Галеви, Людовик


Людовик Галеви родился 1 января 1834 года в городе Париже, сын Леона Галеви, племянник Фроманталя Галеви[6].

Найдя удачного сотрудника в лице Мельяка, Галеви создал вместе с ним новый жанр — оперетту, где под прикрытием шутки авторы высмеивали все, что было напыщенного и пустого в нравах Второй империи. «Орфей в аду», «Прекрасная Елена», «Синяя борода», «Великая герцогиня Герольштейнская» имели в своё время значение тонкой общественной сатиры. Под легкий ритм оффенбаховской музыки публика вторила смеху авторов, не замечая, что она этим свергала с пьедесталов своих собственных кумиров. Смелость Галеви и Мельяка доходила до осмеяния главной основы лицемерия и косности — преклонения перед традициями. Живший в Париже во время Второй империи писатель П. Д. Боборыкин писал о их коллективном творчестве следующее:

Не имея ещё возможности выводить на свежую воду господствовавший режим, остроумные и даровитые либреттисты — Мельяк и Галеви, найдя себе такого высокоталантливого композитора, как Оффенбах, стали смеяться над чем можно. Прошли вереницей в течение нескольких лет и боги Греции, и гомеровский мир героев, и средневековый мир, и придворная солдатчина Европы в XVIII веке. И оперетка заставила всю Европу и Америку устремляться в Париж смотреть „Орфея в аду“ и все другие вещи, вышедшие из-под пера такого трио, как Мельяк, Галеви и Оффенбах.
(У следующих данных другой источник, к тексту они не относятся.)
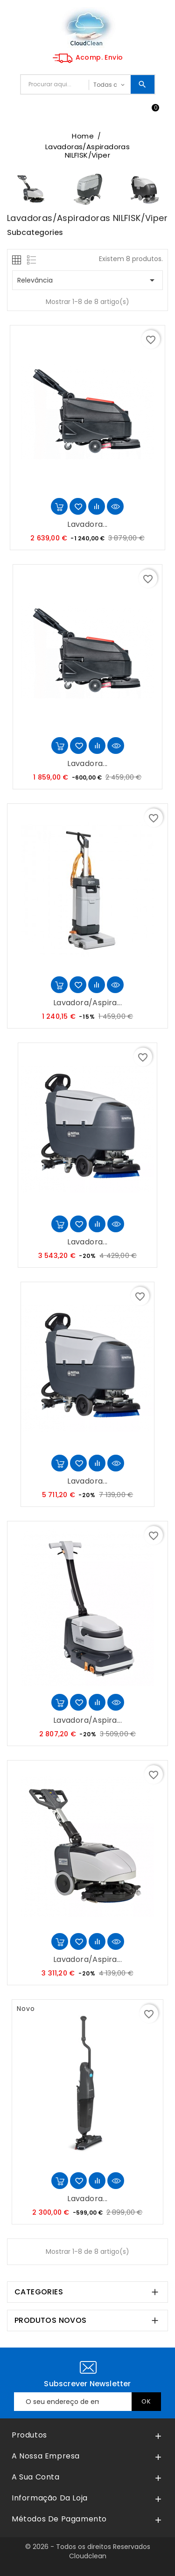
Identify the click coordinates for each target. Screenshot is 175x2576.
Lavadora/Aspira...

Их наиболее известная работа — либретто к опере Жоржа Бизе «Кармен»: «Они сделают мне веселую пьесу,— писал он, приступая к работе над «Кармен»,— которую я буду трактовать как можно сдержаннее». 

Вместе с Мельяком Галеви написал и несколько более серьёзно задуманных комедий. Самая крупная из них «Фру-Фру» («Frou-Frou», 1869), героиня которой — тип французской светской женщины, истеричной и пустой, несчастной вследствие своей неспособности чувствовать глубоко и цельно, и при всём том привлекательной именно благодаря своей нравственной беспомощности. Эмиль Золя присутствовавший на премьере пьесы писал о своих впечатлениях следующее[7]:

Пьеса представляла собой пленительную картинку одного из уголков нашего общества; в особенности первые акты содержали точно наблюденные, правдивые детали; конец мне меньше понравился — он отдавал слезливостью. Бедная Фруфру терпела чересчур уж суровое наказание, — у зрителя слишком горестно сжималось сердце; цикл жизненно достоверных парижских эпизодов завершался банальной картинкой, призванной исторгнуть слезы у чувствительной публики.